METHODS: A case control study was performed on baseline samples for all 53 week 48 virological failures (VF) and 95 virological successes (VS) randomly selected and matched by baseline CD4+ T-cell count and viral load. TDR mutations were defined using 2009 WHO criteria. The limit of detection for TDRs by UDS was restricted to ≥1% of the viral population. UDS was performed using 454 Life Sciences/Roche technology.

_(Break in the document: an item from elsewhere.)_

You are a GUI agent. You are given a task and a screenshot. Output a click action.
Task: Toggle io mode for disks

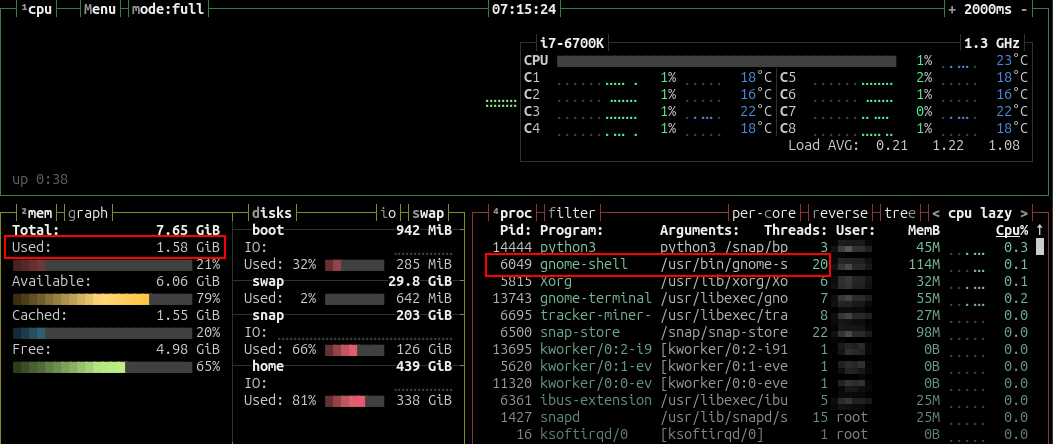click(x=388, y=213)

RESULTS: Of 148 samples, 141 had successful UDS (86 subtype B and 55 non-B subtypes). Overall, 30.5% of subjects had a TDR mutation at baseline; 15.6% only had TDR(s) at <20% of the viral population. There was no difference in the prevalence of TDRs by B (30%) or non-B subtypes (31%). Eighteen subjects (12.8%) had multiclass TDRs. Sixteen (11.3%) subjects had NNRTI TDRs (15 with at least 1 K103N, Y181C/I or 190A/E). Of 35 (24.8%) subjects with NRTI TDRs, 26 had TAMs, 9 had M184V/I and 2 had K65R. Overall, VS and VF had similar rates of any TDRs (33% versus 25%), NNRTI TDRs (11% versus 12%) and NRTI TDRs (24% versus 25%). Of 9 (6.4%) subjects with M184V/I (7 at <20% levels), 6 experienced virological failure (4 had TAMs and 1 had K65R+TAMs). Sixteen (11.3%) subjects had multiple TAMs, 7 experienced virological failure. Three (2.1%) subjects had both multiple TAMs+M184V, all experienced virological failure. Of 14 (9.9%) subjects with PI TDRs (11 at <20% levels), 13 did not experience virological failure; 10 only had a solitary PI TDR (for example, 24I, 32I, 46I or 58E); 4 (2.8%) had multiple PI TDRs. One subject had multiple PI and NRTI TDRs at >20% levels and experienced virological failure.
CONCLUSION: Among a representative sample of ARV-naïve subjects in CASTLE, TDR mutations were common (30.5%); B and non-B subtypes had similar rates of TDRs. Subjects with multiple PI TDRs were infrequent. Overall, TDRs did not affect virological response for subjects on a boosted PI by week 48; however, a small subset of subjects with extensive NRTI backbone TDR patterns experienced virological failure.